Speakers
Description
Nanostructured solid targets have gained significant attention in high-intensity laser-plasma interaction due to their potential to improve laser absorption, enhance particle acceleration, and enable access to extreme-energy-density states [1].
However, experimentally probing the interaction dynamics and critical plasma properties remains challenging, as their evolution occurs on nanometer spatial and femtosecond temporal scales. Such measurements are particularly important for capturing the interaction of the leading picosecond pedestal and the steep rising edge of the amplified laser pulse, as they can pre-ionize and expand the target before the main peak of the laser[2]. The resulting pre-expansion can significantly alter the initial shape of the nanostructured target, adversely affecting laser absorption and particle acceleration. Accurately capturing these dynamics is essential for benchmarking plasma simulations and guiding the design of contrast-optimized targets.

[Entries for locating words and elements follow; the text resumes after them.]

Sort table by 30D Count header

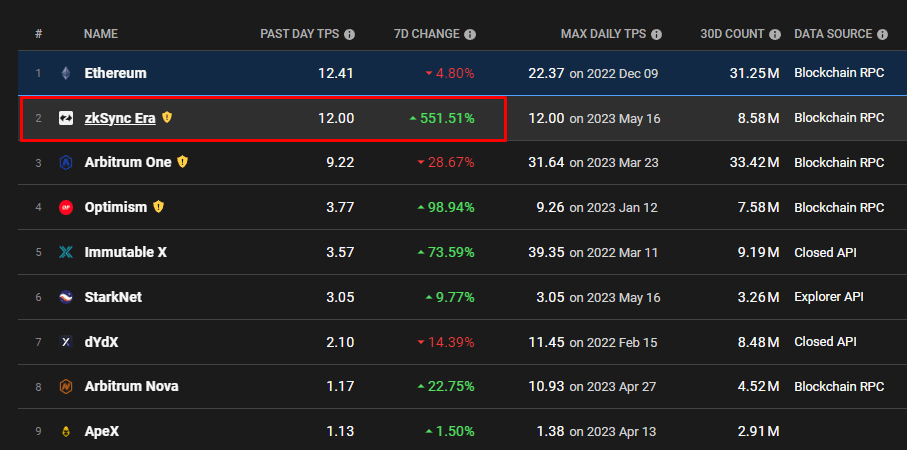[733, 34]
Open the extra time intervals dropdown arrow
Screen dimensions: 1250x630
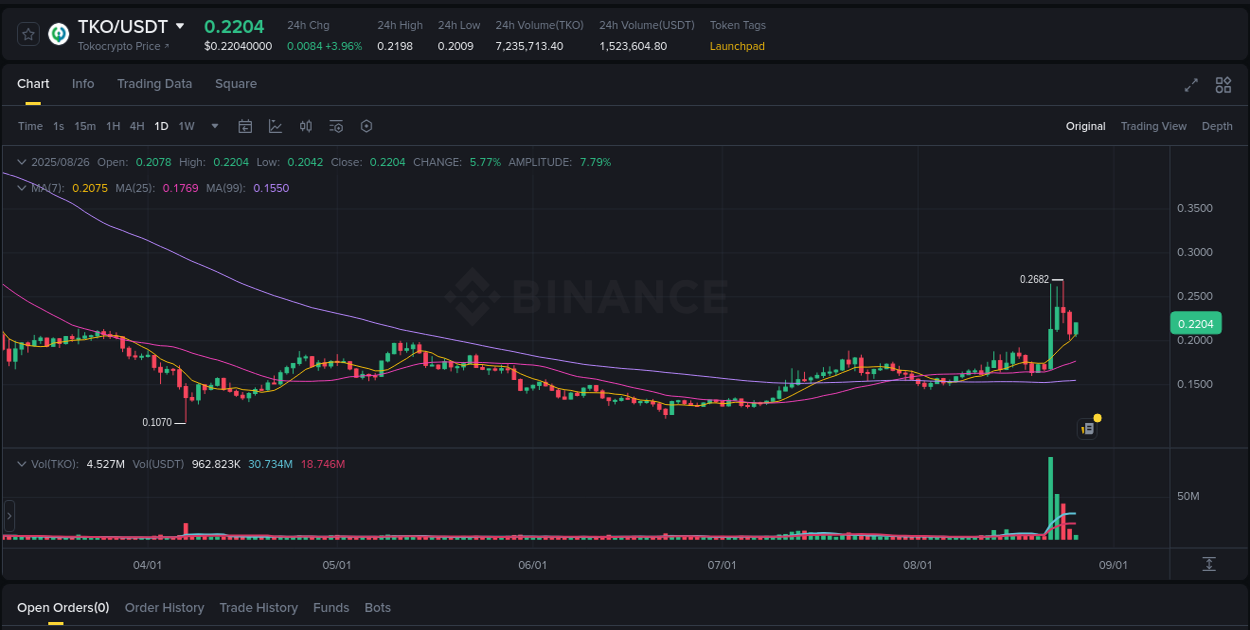[214, 126]
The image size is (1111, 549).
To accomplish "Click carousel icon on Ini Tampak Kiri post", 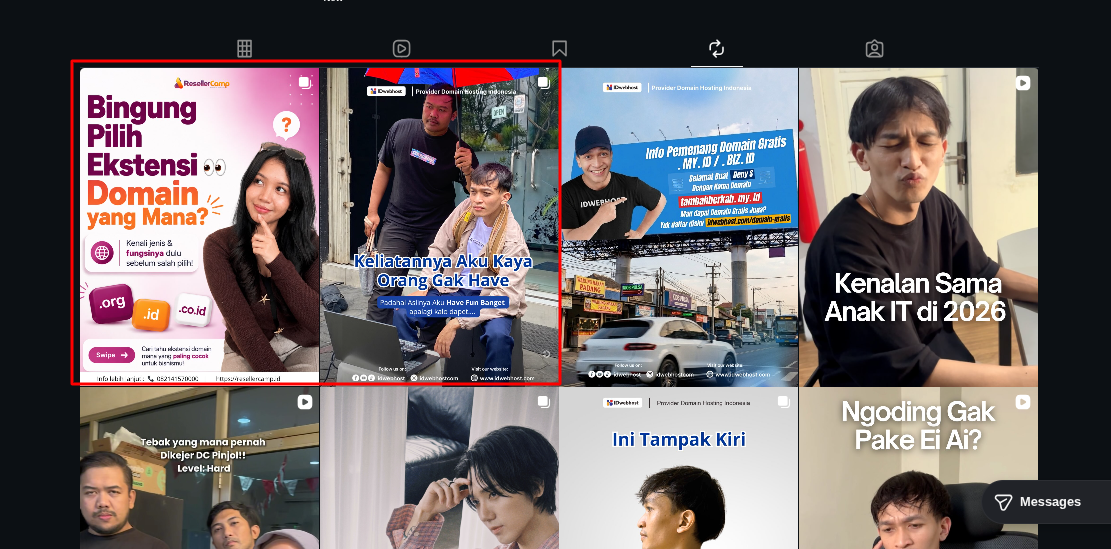I will (783, 402).
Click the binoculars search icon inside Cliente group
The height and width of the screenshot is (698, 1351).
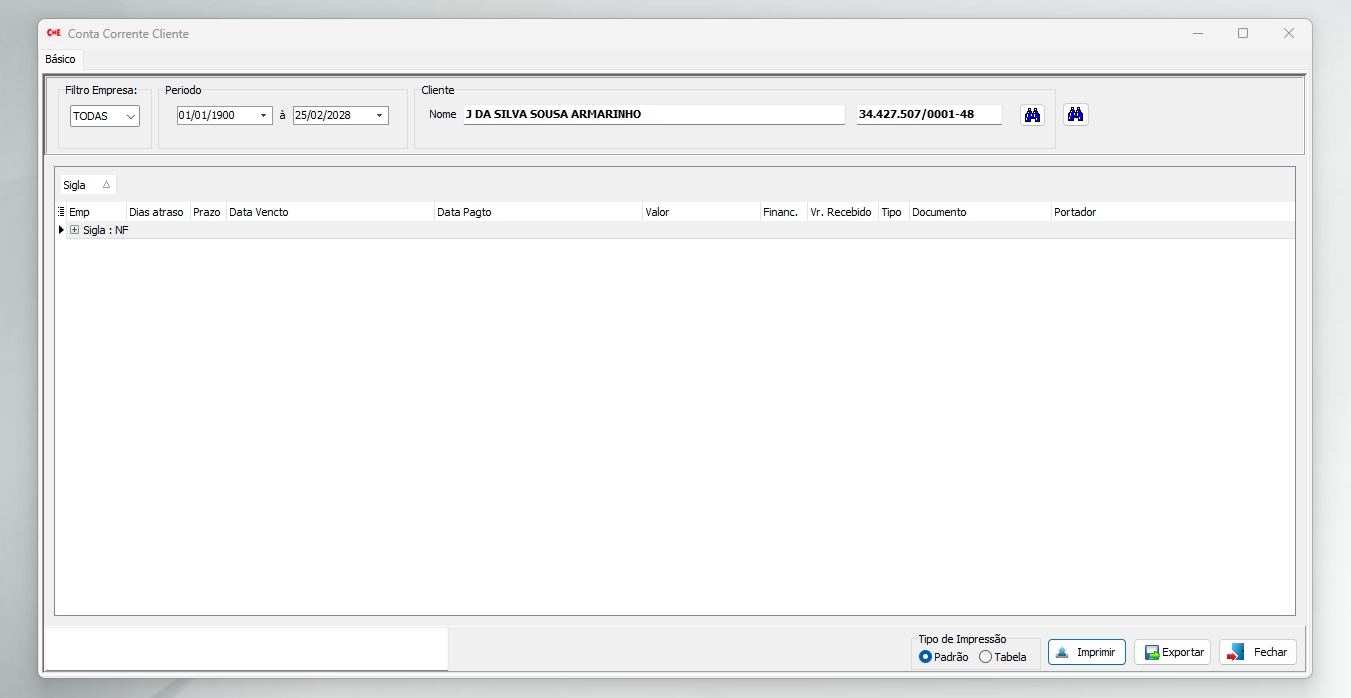[1032, 115]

Here, we present an optical pump-probe setup capable of resolving pre-plasma dynamics during the interaction of a 150 TW ultrashort pulse laser with nanostructured targets, with nanometric spatial and sub-picosecond temporal resolution. By combining scattering and Doppler spectrometry-based measurements [3], we characterize pre-plasma expansion, velocity, and particle acceleration under different laser contrast conditions. These measurements provide insights for understanding how modified nanostructure profiles of the target affect laser-plasma coupling and ion acceleration.